Effect of sphingosine kinase 1 on the apoptosis, migration and invasion of colon cancer HT-29 cells and its molecular mechanisms.
- Author:
Shi-quan LIU
1
;
Meng-bin QIN
;
Jie-an HUANG
;
Yue-yuan ZHONG
;
Guo-du TANG
;
Hai-xing JIANG
Author Information
- Publication Type:Journal Article
- MeSH: Apoptosis; drug effects; Carcinogens; administration & dosage; pharmacology; Cell Movement; drug effects; Cell Proliferation; drug effects; Dose-Response Relationship, Drug; Enzyme Inhibitors; administration & dosage; pharmacology; HT29 Cells; Humans; MAP Kinase Kinase 4; metabolism; Neoplasm Invasiveness; Phosphorylation; Phosphotransferases (Alcohol Group Acceptor); metabolism; physiology; Sphingosine; administration & dosage; analogs & derivatives; pharmacology; Tetradecanoylphorbol Acetate; administration & dosage; analogs & derivatives; pharmacology; Time Factors; p38 Mitogen-Activated Protein Kinases; metabolism
- From: Chinese Journal of Oncology 2011;33(3):178-182
- CountryChina
- Language:Chinese
-
Abstract:
OBJECTIVETo investigate the effect of sphingosine kinase 1 (SphK1) on the proliferation, apoptosis, migration and invasion of colon cancer TH-29 cells and to explore its molecular mechanisms.

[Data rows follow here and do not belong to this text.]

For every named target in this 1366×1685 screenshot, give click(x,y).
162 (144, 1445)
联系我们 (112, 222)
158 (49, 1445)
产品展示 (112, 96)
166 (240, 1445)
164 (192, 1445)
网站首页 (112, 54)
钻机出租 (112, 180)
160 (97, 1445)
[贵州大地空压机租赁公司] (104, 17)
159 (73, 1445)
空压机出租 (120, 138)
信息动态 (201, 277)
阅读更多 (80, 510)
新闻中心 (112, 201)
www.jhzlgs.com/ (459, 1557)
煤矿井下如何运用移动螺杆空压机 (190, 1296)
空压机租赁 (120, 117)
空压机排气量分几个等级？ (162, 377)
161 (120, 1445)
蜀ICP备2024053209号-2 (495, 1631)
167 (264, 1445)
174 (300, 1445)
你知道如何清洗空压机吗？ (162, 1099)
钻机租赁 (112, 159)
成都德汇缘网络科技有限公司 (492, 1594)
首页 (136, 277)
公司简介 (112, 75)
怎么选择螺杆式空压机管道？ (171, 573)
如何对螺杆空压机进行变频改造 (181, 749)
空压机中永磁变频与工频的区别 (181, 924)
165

METHODSPhorbol 12-myristate 13-acetate (PMA) was used to induce the activity of SphK1 and N, N-dimethylsphingosine (DMS) was used to suppress the activity of SphK1. Cell prolieration and apoptosis were detected by MTT assay and flow cytometry, respectively. The migration and invasion capabilities of the cells were assessed in Transwell chambers. The activity of SphK1 was assayed by autoradiography. Western blot was used to evaluate the protein expression of SphK1, p38, phosphorylated p38 (p-p38) and SAPK/JNK.

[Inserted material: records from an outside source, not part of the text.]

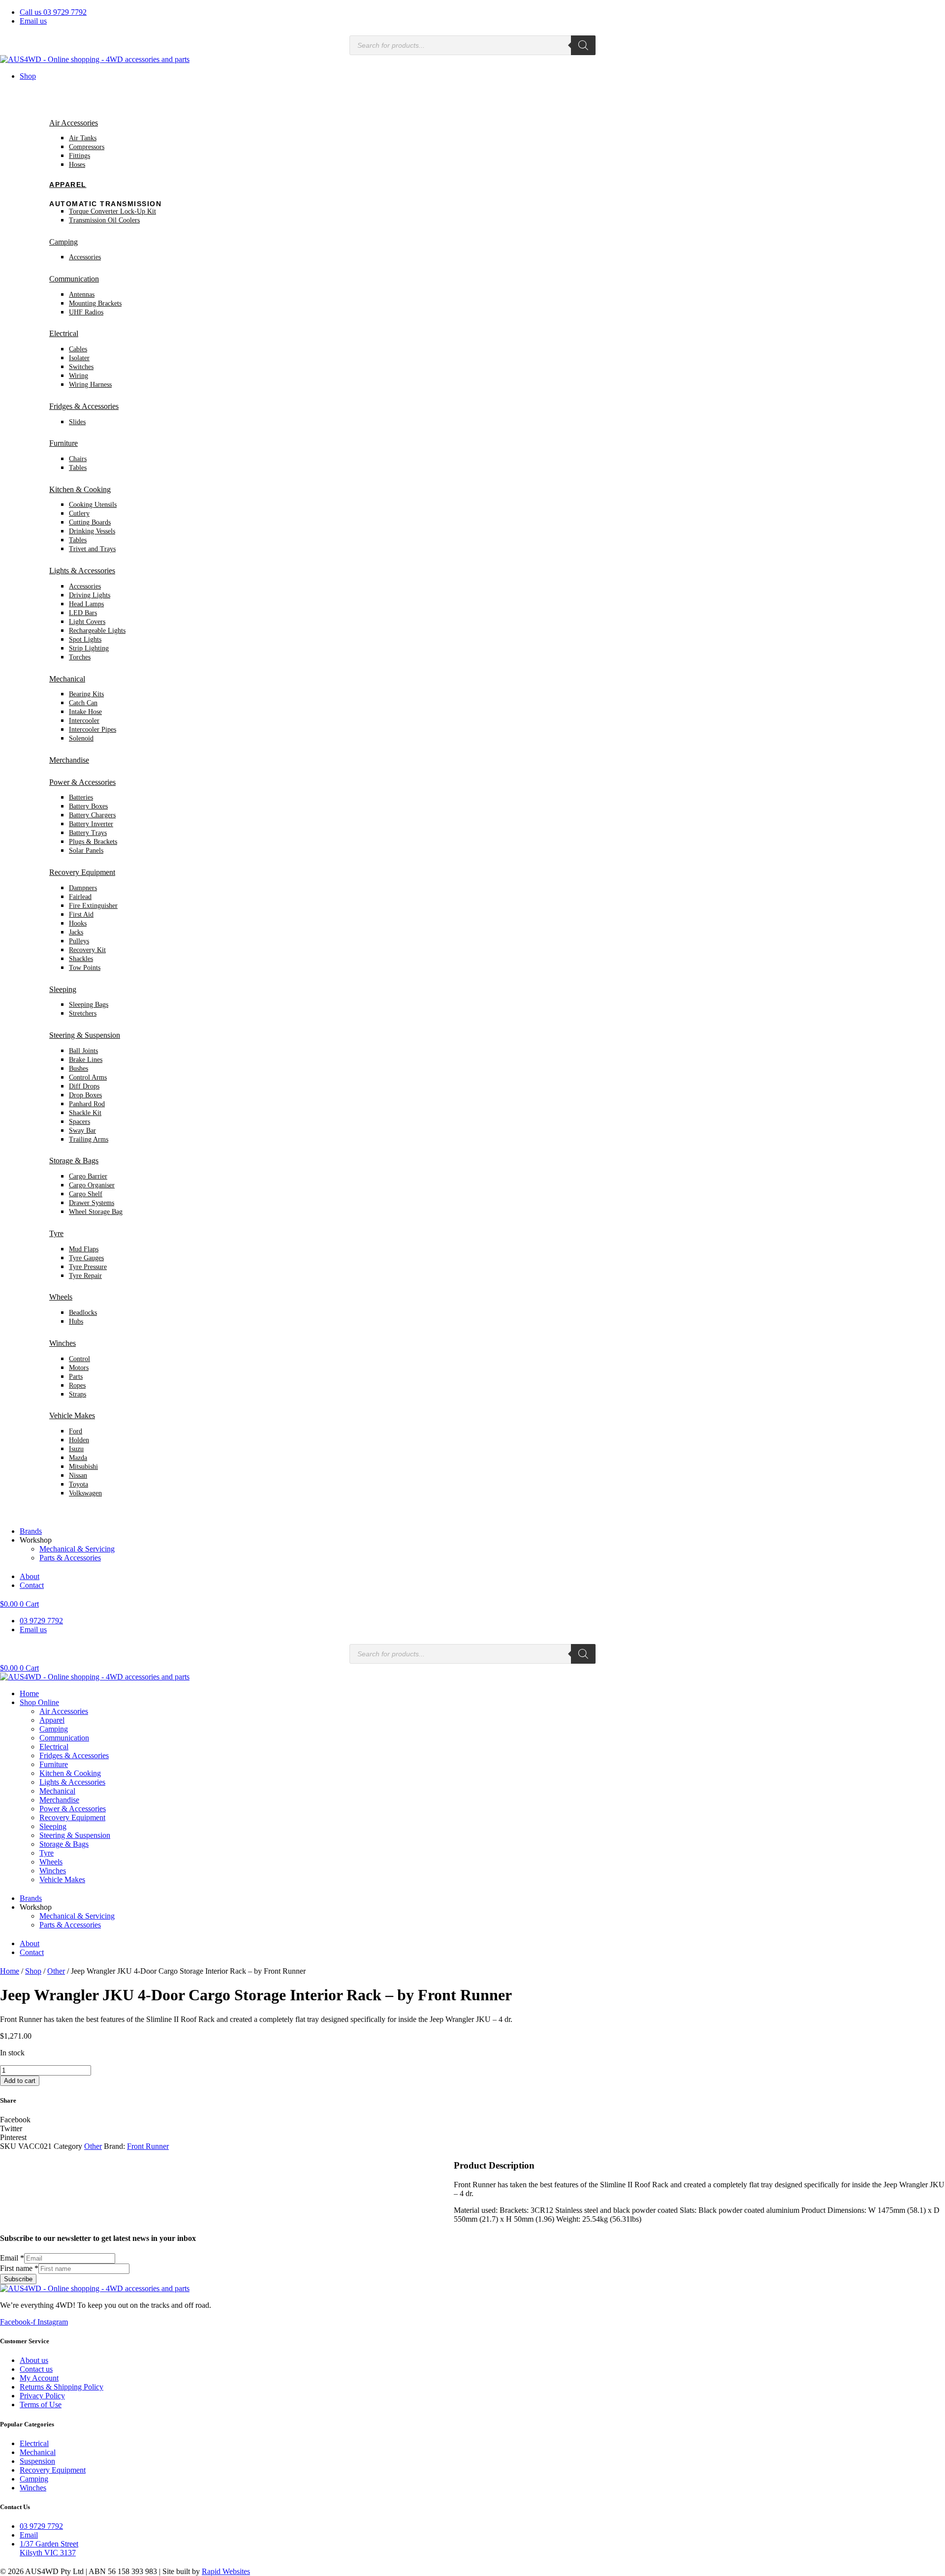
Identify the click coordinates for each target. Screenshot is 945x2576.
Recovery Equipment (82, 872)
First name (19, 2268)
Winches (62, 1343)
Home (29, 1693)
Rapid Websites (226, 2571)
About (29, 1576)
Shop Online (39, 1702)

RESULTSPMA and DMS were able to induce and suppress the activity and protein expression of SphK1 in a time-dependent manner, respectively. PMA enhanced and DMS suppressed the cell viability in a time- and dose-dependent manner. Being treated with 100 nmol/L PMA or 50 µmol/L DMS for 0, 6, 12, 24 h, the cell apoptosis rates of PMA group were (9.35 ± 0.84)%, (7.61 ± 0.48)%, (5.53 ± 0.76)% and (0.56 ± 0.33)%, contrastly, that of DMS group were (9.18 ± 0.94)%, (12.06 ± 1.41)%, (19.80 ± 2.36)% and (31.85 ± 3.60)%, respectively. Compared with the control group, the cell migration and invasion capabilities of the PMA group were significantly enhanced, and that of the DMS group were significantly suppressed. The migration cell number of control, PMA and DMS groups were 68.75 ± 6.15, 109.33 ± 11.63 and 10.83 ± 2.48, the invasion cell number of control, PMA and DMS groups were 55.42 ± 4.50, 90.58 ± 7.06 and 9.58 ± 2.39, respectively. With the elevating activity and expression of SphK1, the protein expressions of p38, p-p38 and SAPK/JNK were strikingly suppressed. On the contrary, after treating with DMS the protein expressions of p38, p-p38 and SAPK/JNK were enhanced.
CONCLUSIONSSphK1 potently enhances the prolieration, migration and invasion of colon cancer HT-29 cells, meanwhile suppresses the cell apoptosis. The suppressing of the p38 and SAPK/JNK signalling pathways may be one of its molecular mechanisms.